Sono orgogliosamente meridionale, fiero delle mie origini e della mia terra aspra e assetata, e sono grato a Padova, la città e l’Ateneo che mi hanno accolto e formato. Ho vissuto sulla mia pelle il pregiudizio degli stupidi verso i “terroni” e mi sono sentito sempre e soltanto italiano, a casa mia davanti alla Basilica di Sant’Antonio come davanti alla tomba di San Pio a San Giovanni Rotondo. Come si fa a non capire che questa è l’unica autonomia che ci serve? Che dobbiamo lavorare perché il nostro Paese, la nostra nazione, la nostra Patria siano sempre più unite e coese per tenere con dignità il nostro posto fra le libere nazioni d’Europa e d’Occidente?
Si vogliono ripristinare frontiere che non esistono più da un secolo e mezzo? Vogliamo dar vita ad una nuova transumanza umana?
Certo, ogni discorso sull’autonomia differenziata si apre con la virtuosa premessa che vanno garantiti servizi essenziali uniformi. Ma se già ora non è così! Una somma che oscilla fra uno e due miliardi di euro all’anno viene trasferita dalle Regioni del Sud a quelle del Nord per la migrazione sanitaria, e questo costo è solo una parte di quello sostenuto dai cittadini meridionali per quello che sarebbe un loro diritto costituzionalmente garantito. Vogliamo parlare, per restare in ambito sanitario, delle liste d’attesa? E negli altri settori le cose non vanno meglio: a causa della mancanza del tempo pieno, un giovane meridionale trascorrerà a scuola fino alla maggiore età un anno esatto in meno del suo coetaneo del Nord. E potremmo proseguire parlando del lavoro, dei servizi pubblici, della dotazione infrastrutturale.

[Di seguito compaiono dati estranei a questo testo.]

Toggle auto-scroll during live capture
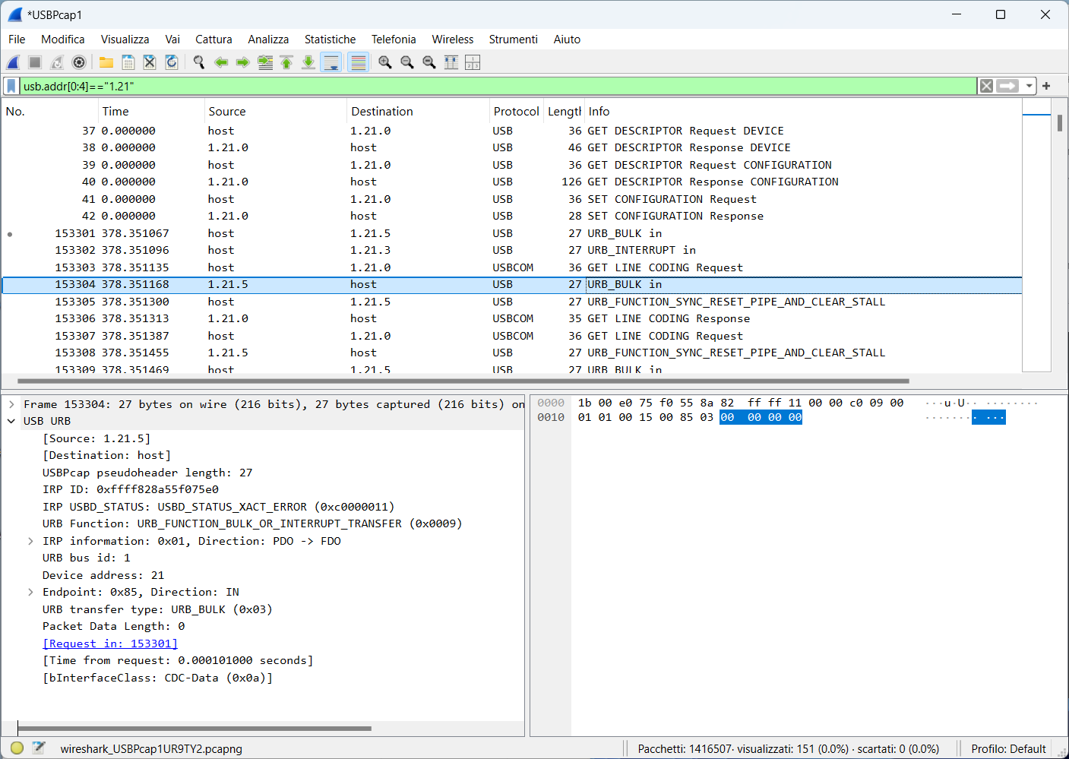[x=331, y=62]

Questo mentre la spesa pubblica pro capite per un cittadino del Nord continua ad essere sia pure di poco superiore a quella per un cittadino del Sud, anche se in quella spesa pubblica vengono fatte confluire indebitamente sia le risorse correnti sia i cosiddetti fondi di coesione, cioè quelle risorse che dovrebbero essere aggiuntive e invece sono sostitutive. Si badi, non è solo un problema di equità –parola che pure dovrebbe avere un minimo di valore- ma anche di utilità: il miracolo economico degli anni Cinquanta non avrebbe potuto essere realizzato senza l’apporto del Sud; né quella prosperità sarebbe stata duratura se la lungimirante politica democristiana non avesse con l’intervento straordinario sostenuto una domanda interna che permise alle merci del Nord di trovare sbocco sul mercato. L’Italia ha senso, valore e futuro solo se resta tutta intera.